Depuis 2001, la croissance de l'économie mondiale dépasse constamment les prévisions dans nombre de régions. Le ralentissement a été relativement modéré, malgré toutes les pressions et tensions des trois ou quatre dernières années. Les signes d'une reprise de l'investissement des entreprises dans plusieurs pays sont autant de marques de confiance dans le redressement actuel. Pourquoi les résultats sont-ils supérieurs aux attentes ? Deux grandes explications peuvent être avancées, l'une rassurante, l'autre moins.
La première explication tient, tout simplement, à la mondialisation. Une part croissante de l'activité économique est aujourd'hui régie par les forces du marché.

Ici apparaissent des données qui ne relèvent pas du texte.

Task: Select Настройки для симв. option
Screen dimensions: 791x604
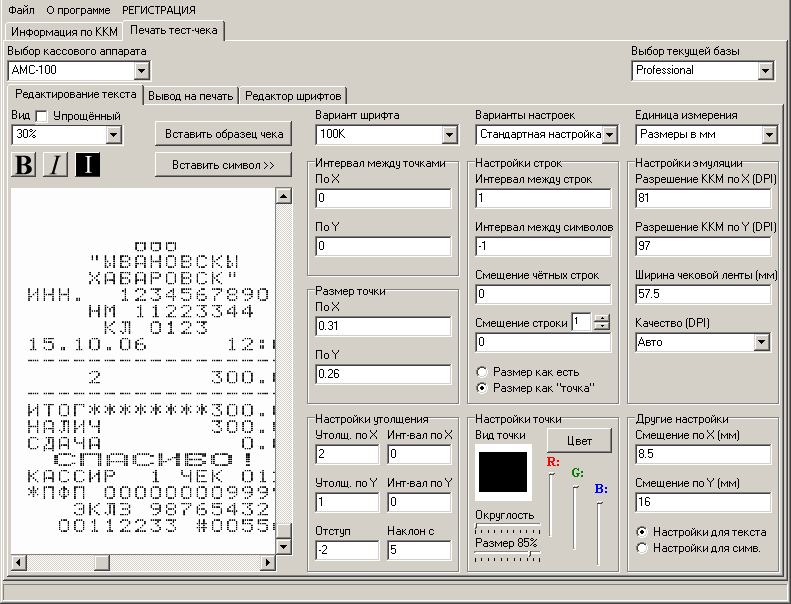Action: [642, 548]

En l'espace d'une quinzaine d'années seulement, de grandes économies planifiées ont adopté les règles du marché et plusieurs économies encadrées dans le monde en développement ont mis en œuvre un important processus de réformes. Il en est résulté une dynamique de croissance qui reste très puissante, particulièrement en Chine, en Inde et en Russie. Dans plusieurs pays industrialisés, l'adaptation du marché du travail, la libéralisation des marchés des biens et l'essor des marchés financiers ont soutenu l'activité.
Les grandes économies de la zone euro sont toutefois en retrait dans ce processus, ce qui n'est pas sans conséquence en termes de gains de productivité. Certes, plusieurs pays ont progressé dans l'application du train de réformes adopté à Lisbonne, en mars 2000, mais d'autres ont encore beaucoup de chemin à parcourir. L'adhésion des dix nouveaux membres à l'Union européenne devrait donner une impulsion aux échanges et favoriser la mobilité des capitaux et de la main-d'œuvre. Les coûts d'ajustement pendant la période transitoire ne devraient pas faire oublier les gains à attendre d'une intégration plus poussée.

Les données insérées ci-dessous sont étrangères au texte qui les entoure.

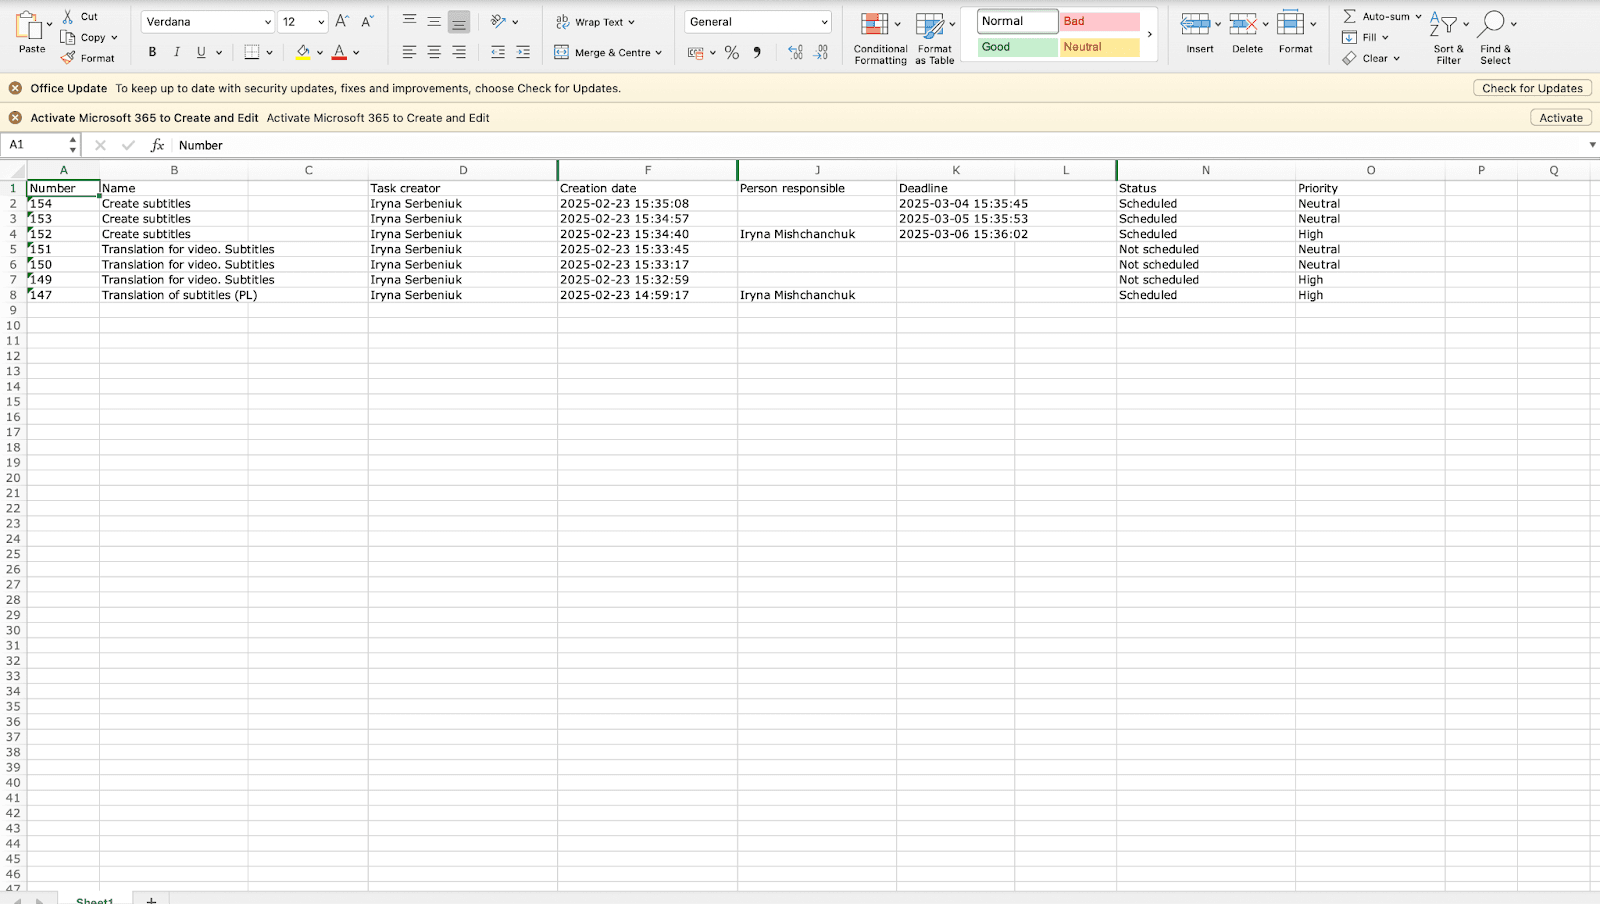Viewport: 1600px width, 904px height.
Task: Click the Check for Updates button
Action: pyautogui.click(x=1532, y=88)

La seconde explication est moins rassurante. En effet, le retour à la croissance, ces dernières années, est, pour une large part, le fruit de politiques macroéconomiques très incitatives. Parmi celles-ci, on peut mentionner : la forte stimulation budgétaire aux États-Unis ; le maintien prolongé, dans les grands pays, de taux d'intérêt directeurs approchant ou égalant leurs minimums de l'après-guerre ; le volume sans précédent des interventions de change en Asie. Or, à la différence des réformes structurelles, ces mesures n'ont que des effets temporaires, et l'orientation actuelle des politiques ne pourra être tenue indéfiniment.
Face à la multiplication de signes montrant que la production se rapproche de son potentiel, un durcissement est inévitable. Le mettre en œuvre sans pour autant compromettre l'acquis constituera l'un des enjeux pour les années à venir – ce qui pose le problème du retour à des conditions plus équilibrées. C'est dans cette perspective qu'il convient de revoir l'ensemble des politiques, à savoir budgétaire, monétaire et de change.
Examinons premièrement la politique budgétaire. La détérioration des finances publiques est devenue, ces dernières années, un phénomène quasi universel qui, dans bien des cas, remet en cause les progrès des années 90. Considérons tout d'abord le monde industrialisé. Aux États-Unis, le budget de l'État, excédentaire à hauteur de 1½% du PIB en 2000, devrait connaître cette année un déficit de 5 % du PIB, soit une dégradation sans précédent depuis la Seconde Guerre mondiale. Au Japon, le déficit des administrations publiques représente encore quelque 8 % du PIB. Dans certaines grandes économies de la zone euro, les déficits continuent de dépasser le plafond fixé par le Pacte de stabilité et de croissance. Il est d'autant plus urgent d'agir que les coûts des régimes de santé et de retraite augmenteront fortement à moyen terme dans la quasi-totalité des économies industrialisées.
Dans les économies émergentes, la dette publique a continué de se creuser, malgré l'action entreprise, et représente aujourd'hui plus de 50 % du PIB moyen. En outre, plusieurs gouvernements pourraient être confrontés à d'importantes pertes potentielles d'entreprises ou de banques publiques. Dans certains cas, par ailleurs, l'ampleur de la dette en devises les expose au risque de dépréciation du change.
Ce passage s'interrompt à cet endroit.